Building a content graph, part five; Information model design

A recurring thread running through the articles in this series is the information model. I have mentioned the use of classes, relations and metadata. Up to now, though, I haven’t covered how these come about. In this article I will address this and describe the design of the information models (or ontologies) that form the foundation for all of the other components. Here is what I've already covered and what to expect next.

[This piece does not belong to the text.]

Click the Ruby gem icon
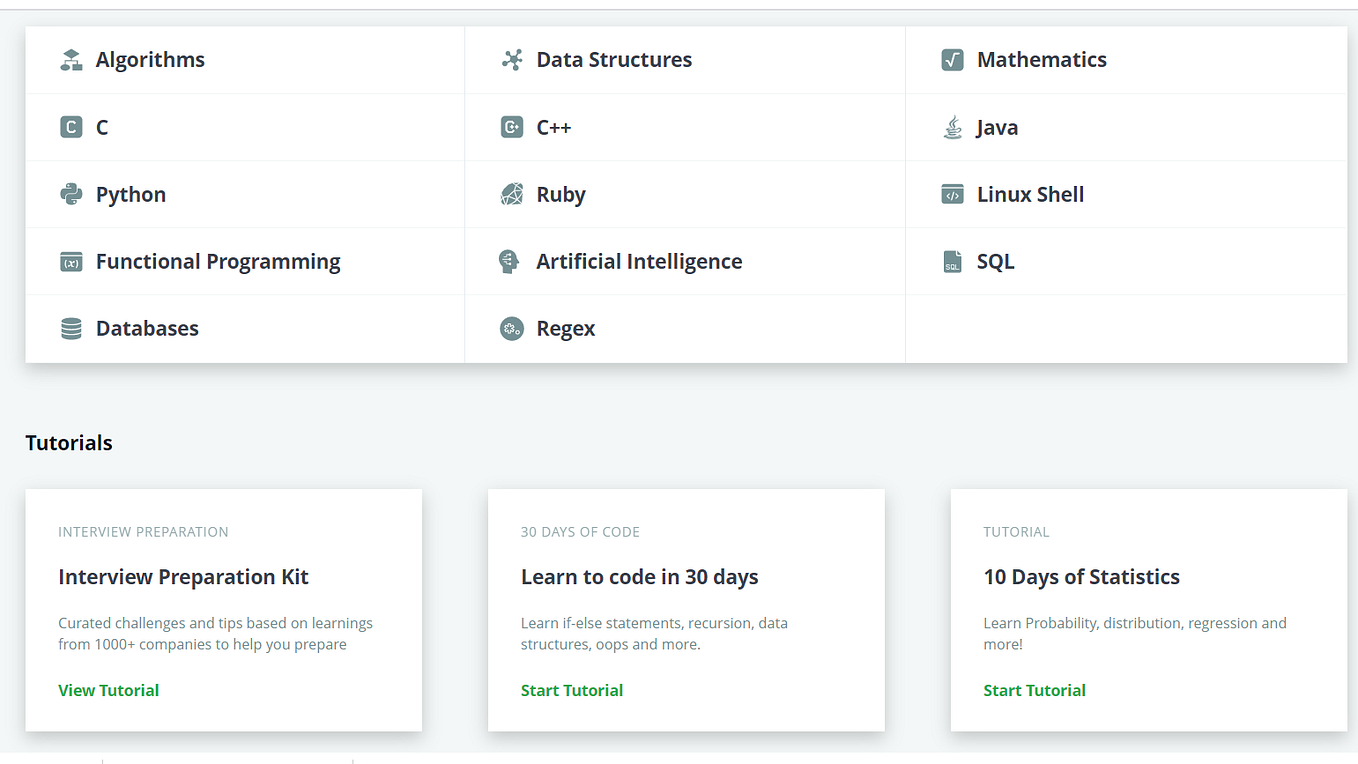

Guiding principles for content graphs
Content design for content graphs
Taxonomy design for content graphs
Middleware design for linking information
Information model design for content graphs (this article)
Using a graph database to tie everything together
Managing a graph database using the api

First steps in designing an information model ^

I like to think of an information model as a design for a digital twin representing a real-world thing. I always start by asking some questions about the real-world things themselves (by the way, using the word "thing" is not laziness; in the semantic world, everything is a thing one way or another, and semantic classes ultimately inherit from Thing).

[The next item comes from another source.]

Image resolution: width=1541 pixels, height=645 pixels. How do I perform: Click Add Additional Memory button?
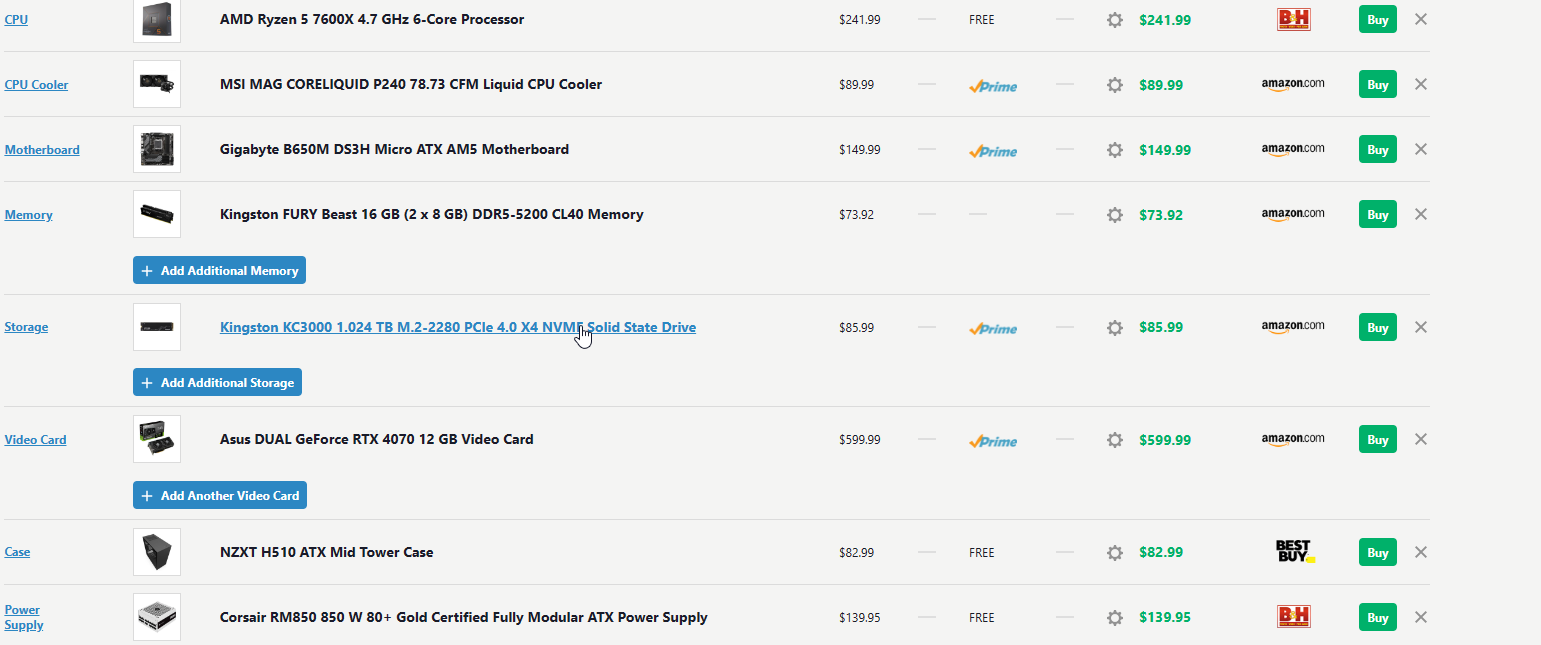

Is this thing something that I want to manage as an information object?
Is this thing a more specific or narrower example of a more general thing? Can I re-use or inherit features from that thing?
Is this thing a more generic or broader example of another thing? Can I construct a hierarchy of things?
Are there other things that I can link to this thing?
What information (metadata) do I want to capture to describe this thing? Can I determine the formats of these metadata items?

I'll describe how this process works in the case of the objects in my content graph.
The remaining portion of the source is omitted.